Argued October 17, 1961 Decided November 13, 1961
- Full case name: Hamilton v. Alabama
- Citations: 368 U.S. 52 (more) 82 S. Ct. 157; 7 L. Ed. 2d 114; 1961 U.S. LEXIS 167

Case history
- Prior: Ex parte Hamilton, 271 Ala. 88, 122 So. 2d 602 (1960), cert. granted, 364 U.S. 931 (1961).

Holding
- Absence of counsel for petitioner at the time of his arraignment violated his rights under the Due Process Clause of the Fourteenth Amendment.

Court membership
- Chief Justice Earl Warren Associate Justices Hugo Black · Felix Frankfurter William O. Douglas · Tom C. Clark John M. Harlan II · William J. Brennan Jr. Charles E. Whittaker · Potter Stewart

Case opinion
- Majority: Douglas, joined by unanimous

Laws applied
- U.S. Const. amend. XIV

= Hamilton v. Alabama (1961) =

Hamilton v. Alabama, 368 U.S. 52 (1961), was a case heard by the Supreme Court of the United States.
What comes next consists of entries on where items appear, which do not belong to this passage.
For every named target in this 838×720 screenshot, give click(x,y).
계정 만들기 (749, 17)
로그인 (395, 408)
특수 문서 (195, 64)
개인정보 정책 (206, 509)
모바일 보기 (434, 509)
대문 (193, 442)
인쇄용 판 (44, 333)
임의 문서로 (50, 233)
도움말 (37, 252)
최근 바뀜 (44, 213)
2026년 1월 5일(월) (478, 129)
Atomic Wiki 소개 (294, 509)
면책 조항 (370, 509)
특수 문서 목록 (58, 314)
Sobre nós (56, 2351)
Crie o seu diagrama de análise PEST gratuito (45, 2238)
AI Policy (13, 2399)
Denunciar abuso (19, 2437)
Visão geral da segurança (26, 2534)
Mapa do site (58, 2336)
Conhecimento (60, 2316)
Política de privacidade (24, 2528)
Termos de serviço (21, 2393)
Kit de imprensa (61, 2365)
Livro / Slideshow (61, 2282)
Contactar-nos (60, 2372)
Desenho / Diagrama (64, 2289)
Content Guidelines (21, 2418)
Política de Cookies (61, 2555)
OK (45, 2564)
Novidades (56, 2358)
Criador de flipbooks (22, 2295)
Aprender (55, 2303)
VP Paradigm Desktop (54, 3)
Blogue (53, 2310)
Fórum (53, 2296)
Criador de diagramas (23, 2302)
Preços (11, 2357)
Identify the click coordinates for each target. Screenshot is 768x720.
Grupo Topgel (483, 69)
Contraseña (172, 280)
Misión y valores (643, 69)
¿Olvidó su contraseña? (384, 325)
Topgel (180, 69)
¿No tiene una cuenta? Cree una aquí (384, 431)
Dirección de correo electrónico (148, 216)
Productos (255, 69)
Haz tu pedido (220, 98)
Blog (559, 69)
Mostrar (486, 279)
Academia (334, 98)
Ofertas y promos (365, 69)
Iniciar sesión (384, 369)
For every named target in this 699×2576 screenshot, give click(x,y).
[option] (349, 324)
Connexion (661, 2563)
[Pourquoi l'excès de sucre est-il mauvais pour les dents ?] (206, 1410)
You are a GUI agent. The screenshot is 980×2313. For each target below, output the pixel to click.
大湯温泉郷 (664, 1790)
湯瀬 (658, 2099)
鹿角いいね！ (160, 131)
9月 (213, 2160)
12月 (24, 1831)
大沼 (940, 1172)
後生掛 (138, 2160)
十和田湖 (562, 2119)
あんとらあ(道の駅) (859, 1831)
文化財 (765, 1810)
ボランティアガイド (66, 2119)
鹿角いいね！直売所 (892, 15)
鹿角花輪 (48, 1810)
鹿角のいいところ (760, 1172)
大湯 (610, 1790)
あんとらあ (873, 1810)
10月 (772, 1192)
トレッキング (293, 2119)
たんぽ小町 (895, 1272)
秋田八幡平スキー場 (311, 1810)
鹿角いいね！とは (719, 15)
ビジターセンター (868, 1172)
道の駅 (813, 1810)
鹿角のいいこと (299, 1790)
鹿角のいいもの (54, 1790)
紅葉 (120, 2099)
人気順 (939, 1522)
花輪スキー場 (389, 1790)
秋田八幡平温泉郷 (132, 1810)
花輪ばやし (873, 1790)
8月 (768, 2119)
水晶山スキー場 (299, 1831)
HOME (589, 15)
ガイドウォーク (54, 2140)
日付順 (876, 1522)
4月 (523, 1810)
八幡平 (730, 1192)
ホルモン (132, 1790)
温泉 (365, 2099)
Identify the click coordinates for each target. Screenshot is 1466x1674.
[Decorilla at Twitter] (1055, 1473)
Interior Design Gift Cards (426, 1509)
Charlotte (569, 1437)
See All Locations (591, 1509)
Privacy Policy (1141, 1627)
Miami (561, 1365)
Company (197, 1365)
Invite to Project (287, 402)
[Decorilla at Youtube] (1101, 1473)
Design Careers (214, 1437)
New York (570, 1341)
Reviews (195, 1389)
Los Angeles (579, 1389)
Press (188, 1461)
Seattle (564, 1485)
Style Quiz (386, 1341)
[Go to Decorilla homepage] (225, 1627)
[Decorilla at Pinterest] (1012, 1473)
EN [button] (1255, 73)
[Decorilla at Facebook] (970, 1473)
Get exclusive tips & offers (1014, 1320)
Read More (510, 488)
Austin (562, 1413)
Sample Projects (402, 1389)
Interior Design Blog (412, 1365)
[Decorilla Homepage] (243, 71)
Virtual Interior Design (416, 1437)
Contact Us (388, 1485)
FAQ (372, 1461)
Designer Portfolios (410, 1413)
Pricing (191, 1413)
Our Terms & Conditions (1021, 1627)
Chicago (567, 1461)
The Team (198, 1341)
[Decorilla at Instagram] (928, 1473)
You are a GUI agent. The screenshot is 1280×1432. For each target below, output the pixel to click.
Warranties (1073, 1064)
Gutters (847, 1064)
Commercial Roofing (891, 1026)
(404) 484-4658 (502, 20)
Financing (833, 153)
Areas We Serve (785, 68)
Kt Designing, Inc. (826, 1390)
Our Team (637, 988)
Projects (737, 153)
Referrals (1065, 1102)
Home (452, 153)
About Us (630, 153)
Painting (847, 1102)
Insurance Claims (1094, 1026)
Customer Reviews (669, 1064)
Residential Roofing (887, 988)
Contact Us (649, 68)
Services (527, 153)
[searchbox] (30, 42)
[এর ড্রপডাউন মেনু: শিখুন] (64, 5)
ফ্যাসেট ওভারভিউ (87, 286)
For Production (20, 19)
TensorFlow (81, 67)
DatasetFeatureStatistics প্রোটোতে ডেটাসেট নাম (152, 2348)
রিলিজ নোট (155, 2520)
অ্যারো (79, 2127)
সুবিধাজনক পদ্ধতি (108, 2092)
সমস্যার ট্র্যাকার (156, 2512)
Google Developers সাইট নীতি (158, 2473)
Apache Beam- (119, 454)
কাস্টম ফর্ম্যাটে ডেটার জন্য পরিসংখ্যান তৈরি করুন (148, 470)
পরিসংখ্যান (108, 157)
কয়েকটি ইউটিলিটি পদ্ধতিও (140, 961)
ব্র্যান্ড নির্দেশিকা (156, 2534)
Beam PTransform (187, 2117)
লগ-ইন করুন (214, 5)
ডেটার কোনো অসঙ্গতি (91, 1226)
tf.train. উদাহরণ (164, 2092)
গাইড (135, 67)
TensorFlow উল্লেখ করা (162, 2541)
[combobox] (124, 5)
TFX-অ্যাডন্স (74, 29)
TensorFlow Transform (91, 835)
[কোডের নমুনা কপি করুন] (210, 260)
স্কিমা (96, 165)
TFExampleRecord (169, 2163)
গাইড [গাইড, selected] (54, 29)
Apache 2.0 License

Hamilton was charged in an Alabama court with breaking and entering a dwelling at night with intent to ravish, and had pleaded not guilty. He had then been convicted and sentenced to death. The Court ruled unanimously that the absence of counsel at the time of his arraignment violated Hamilton's due process rights under the Fourteenth Amendment.